Taking Care of People

  • Published
  • By Master Sgt. Bruce Spence
  • 33d Maintenance Operations Squadron First Sergeant
Over the past couple of months, I've had the pleasure to attend several retirement ceremonies with several more planned over the coming year. I can't help but "cringe" each time I hear the words, "you are hereby relieved from active duty..." I know the day will come when it is me standing up there before family and friends, hearing those memorable words. It causes me to think about all the years of service these individuals have given, the lives they have touched and the people they have taken care of. Ask any retiree what they miss most about being in the Air Force and most will say the people. 

Taking care of people is high on my list of priorities and is something that we should not take lightly. 

In my opinion, there are five main areas that need to be addressed in order to truly take care of our people. Remember, these are my opinions and you may not agree with them, but I feel very strongly about them and hope you will take a moment to digest what I am talking about. 

Timely and accurate performance feedback: This area is one of the most important yet most neglected areas. This is where expectations are established, clarified and followed up on. Everyone has the right to know what the expectations are and how well they are meeting those expectations! Supervisors, DO NOT let someone leave your office unsure of where they stand with you. It's your responsibility...take it seriously. Are you also aware that you MUST provide the member a copy of the most current Air Force Benefits Fact Sheet during the feedback? 

Timely and accurate evaluations: Are you starting to see a common theme? In order to take care of our people, "timely" and "accurate" are starting points that can't be ignored. Timely means giving yourself enough time to write the Enlisted Performance Report, coordinate it with your rater, and submit it up the chain of command. This doesn't mean submitting your initial rough draft to the Commander's Support Staff by the suspense date. By the time the EPR gets to the CSS it should be ready for the commander's signature. When talking about the accuracy of the report, this means telling the truth, bottom-line. If you have discussed your expectations during the feedback process, there should be no surprises when it comes EPR time. Just another note on EPRs...you don't have to wait for a report on individual personnel from the CSS to start writing the EPR. As a supervisor, you should know exactly when the EPR is due and plan accordingly. 

Training and train your replacement: We all know the importance of having the training to do our jobs. It is also important not to be the only individual in your section trained on a particular task. How many times have you walked into an office looking for assistance, only to be informed that the person who can help you is on leave or at lunch? Give training the high priority it deserves! 

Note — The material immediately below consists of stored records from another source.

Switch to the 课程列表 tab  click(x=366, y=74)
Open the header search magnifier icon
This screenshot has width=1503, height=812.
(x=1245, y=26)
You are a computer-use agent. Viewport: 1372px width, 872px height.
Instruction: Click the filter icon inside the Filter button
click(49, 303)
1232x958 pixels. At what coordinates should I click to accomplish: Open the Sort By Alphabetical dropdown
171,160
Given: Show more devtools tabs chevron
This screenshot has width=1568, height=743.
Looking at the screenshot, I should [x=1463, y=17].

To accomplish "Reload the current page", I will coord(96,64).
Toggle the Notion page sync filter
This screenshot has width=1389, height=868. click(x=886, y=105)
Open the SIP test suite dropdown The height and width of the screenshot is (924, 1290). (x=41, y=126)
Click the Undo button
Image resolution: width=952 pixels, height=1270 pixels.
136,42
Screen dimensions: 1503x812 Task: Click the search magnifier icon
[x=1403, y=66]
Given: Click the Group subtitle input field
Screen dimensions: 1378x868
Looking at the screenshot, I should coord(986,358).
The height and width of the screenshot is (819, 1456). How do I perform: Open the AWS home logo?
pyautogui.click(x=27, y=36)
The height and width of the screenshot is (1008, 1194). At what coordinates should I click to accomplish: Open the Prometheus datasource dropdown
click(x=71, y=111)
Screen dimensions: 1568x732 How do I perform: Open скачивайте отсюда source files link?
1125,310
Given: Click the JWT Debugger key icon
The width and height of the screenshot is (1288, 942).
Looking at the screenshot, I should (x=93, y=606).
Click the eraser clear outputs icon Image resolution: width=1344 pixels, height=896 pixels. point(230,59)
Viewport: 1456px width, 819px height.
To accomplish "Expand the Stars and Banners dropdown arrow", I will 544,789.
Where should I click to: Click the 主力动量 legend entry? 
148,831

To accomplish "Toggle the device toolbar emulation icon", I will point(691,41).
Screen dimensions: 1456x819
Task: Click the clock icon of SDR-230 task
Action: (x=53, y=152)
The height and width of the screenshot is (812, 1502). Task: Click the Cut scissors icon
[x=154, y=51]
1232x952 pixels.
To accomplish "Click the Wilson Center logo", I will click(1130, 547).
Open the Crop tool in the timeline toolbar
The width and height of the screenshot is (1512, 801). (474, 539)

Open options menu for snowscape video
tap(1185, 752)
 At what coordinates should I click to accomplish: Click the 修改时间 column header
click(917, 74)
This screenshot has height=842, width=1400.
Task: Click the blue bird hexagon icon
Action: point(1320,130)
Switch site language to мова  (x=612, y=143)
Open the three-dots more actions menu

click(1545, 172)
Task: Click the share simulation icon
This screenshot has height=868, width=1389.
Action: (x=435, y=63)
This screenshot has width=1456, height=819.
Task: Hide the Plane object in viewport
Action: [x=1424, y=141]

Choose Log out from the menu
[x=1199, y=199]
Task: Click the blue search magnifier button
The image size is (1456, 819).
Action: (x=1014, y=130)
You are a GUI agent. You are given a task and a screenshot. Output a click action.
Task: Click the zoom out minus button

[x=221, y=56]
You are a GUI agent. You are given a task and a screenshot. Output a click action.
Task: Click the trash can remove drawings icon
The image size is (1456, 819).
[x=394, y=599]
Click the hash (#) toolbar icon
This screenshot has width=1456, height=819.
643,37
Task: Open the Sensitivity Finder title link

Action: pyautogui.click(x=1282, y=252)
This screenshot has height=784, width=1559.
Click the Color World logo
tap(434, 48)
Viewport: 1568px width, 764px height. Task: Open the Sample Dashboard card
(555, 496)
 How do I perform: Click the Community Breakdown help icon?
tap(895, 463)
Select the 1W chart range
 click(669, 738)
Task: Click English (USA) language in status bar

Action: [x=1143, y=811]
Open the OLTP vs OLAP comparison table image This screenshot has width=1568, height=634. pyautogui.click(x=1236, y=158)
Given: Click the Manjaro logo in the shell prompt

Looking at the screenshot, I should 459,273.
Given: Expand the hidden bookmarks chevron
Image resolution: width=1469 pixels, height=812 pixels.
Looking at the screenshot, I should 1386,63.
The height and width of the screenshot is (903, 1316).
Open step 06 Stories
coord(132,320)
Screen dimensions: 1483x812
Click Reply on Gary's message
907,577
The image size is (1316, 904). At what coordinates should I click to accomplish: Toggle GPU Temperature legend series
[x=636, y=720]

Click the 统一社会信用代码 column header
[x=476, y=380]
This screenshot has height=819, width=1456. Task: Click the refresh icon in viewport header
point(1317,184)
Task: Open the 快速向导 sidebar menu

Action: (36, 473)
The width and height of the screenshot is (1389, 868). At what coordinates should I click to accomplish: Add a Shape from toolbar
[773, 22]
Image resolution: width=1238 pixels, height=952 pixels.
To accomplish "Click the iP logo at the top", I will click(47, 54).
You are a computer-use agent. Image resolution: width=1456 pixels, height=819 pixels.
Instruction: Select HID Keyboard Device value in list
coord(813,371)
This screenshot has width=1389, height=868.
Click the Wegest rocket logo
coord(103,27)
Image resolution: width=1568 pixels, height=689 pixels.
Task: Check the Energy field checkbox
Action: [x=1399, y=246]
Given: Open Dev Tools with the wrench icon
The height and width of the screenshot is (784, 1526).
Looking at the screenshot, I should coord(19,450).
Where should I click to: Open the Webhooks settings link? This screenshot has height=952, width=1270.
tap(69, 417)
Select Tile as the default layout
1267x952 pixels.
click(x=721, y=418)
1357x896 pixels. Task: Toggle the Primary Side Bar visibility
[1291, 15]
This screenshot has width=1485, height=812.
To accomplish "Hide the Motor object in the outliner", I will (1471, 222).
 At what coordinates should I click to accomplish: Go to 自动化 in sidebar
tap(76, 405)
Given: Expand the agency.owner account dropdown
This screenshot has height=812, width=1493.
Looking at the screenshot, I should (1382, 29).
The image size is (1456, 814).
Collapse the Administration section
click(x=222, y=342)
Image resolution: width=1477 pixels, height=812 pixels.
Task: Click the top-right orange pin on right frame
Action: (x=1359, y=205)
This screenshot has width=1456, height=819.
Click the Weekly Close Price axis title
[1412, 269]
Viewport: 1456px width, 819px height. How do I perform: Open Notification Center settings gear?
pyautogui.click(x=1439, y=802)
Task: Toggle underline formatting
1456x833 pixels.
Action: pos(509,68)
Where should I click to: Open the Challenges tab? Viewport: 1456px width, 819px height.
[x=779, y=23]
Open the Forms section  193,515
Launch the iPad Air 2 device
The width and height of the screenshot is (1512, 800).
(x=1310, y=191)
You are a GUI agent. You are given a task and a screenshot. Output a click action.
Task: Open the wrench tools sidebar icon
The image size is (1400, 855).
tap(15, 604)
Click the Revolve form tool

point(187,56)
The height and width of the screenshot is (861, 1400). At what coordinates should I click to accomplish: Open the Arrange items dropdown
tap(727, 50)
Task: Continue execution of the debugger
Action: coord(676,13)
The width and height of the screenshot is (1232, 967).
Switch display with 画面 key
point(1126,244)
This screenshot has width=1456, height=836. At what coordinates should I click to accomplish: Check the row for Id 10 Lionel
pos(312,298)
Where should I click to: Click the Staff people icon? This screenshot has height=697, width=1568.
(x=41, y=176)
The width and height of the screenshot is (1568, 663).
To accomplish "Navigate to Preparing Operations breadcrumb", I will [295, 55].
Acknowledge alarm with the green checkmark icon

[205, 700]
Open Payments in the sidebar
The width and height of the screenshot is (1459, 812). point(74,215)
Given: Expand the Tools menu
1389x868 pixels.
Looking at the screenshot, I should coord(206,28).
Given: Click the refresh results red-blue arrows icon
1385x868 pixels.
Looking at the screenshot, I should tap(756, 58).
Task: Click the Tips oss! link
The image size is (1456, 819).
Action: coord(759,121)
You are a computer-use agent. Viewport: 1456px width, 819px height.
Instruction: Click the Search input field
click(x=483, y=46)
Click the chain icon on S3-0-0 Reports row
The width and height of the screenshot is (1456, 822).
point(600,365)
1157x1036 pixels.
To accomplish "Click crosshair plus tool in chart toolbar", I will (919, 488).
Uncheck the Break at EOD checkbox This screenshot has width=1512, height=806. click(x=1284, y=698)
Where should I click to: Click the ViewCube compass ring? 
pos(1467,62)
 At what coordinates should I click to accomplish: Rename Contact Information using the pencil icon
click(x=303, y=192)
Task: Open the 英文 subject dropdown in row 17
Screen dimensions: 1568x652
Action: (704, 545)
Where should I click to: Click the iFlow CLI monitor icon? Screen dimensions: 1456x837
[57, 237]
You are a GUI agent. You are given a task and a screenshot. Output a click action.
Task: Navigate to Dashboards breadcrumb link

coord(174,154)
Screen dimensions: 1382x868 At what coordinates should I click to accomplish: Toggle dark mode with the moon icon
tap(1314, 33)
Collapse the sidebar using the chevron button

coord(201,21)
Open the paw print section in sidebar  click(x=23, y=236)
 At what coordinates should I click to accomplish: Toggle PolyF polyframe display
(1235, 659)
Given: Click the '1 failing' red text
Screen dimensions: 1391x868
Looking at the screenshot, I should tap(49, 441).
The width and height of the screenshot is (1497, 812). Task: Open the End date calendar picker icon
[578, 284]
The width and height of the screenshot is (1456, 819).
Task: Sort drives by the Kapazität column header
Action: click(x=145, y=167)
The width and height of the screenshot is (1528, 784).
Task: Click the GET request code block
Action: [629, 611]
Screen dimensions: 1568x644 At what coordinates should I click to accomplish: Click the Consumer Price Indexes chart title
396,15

Quarterly, annual and other awards: Recognize your superstars! I don't know how many times I have seen a fire-wall 5 EPR come across my desk yet the individual has never been nominated for a quarterly award. This simply amazes me! I do understand that producing a well-written 1206 takes time that a lot of us claim not to have...but our people are worth it. Send the right message by writing and submitting 1206's on those individuals who clearly exceed the standards...it benefits everyone in the long run. AFI 36-2805, Special Trophies and Awards, also covers many other awards that are out there. Take time to see if anyone in your section meets the criteria and submit if appropriate. 

Decorations: Decorations are not automatic, as some may think. Coming from overseas, I routinely heard individuals complaining that they were not receiving an Air Force Achievement Medal or Air Force Commendation Medal, later finding out that their service during their tour was less than stellar. On the flipside, if their service during the tour was honorable and they exceeded the established standards, then the appropriate decoration was warranted and would be supported. As with EPRs, you do not have to wait for a DÉCOR 6 from the CSS to write the decoration. 

Okay, I'll jump off my soap box for now. My intent is to get everyone thinking about taking care of each other. For many of you, this is old news...please continue to take care of your people and prepare them to take your place. If you are new to supervising, I challenge you to learn as much as you can about your people and dedicate yourself to taking care of them. It will pay huge dividends!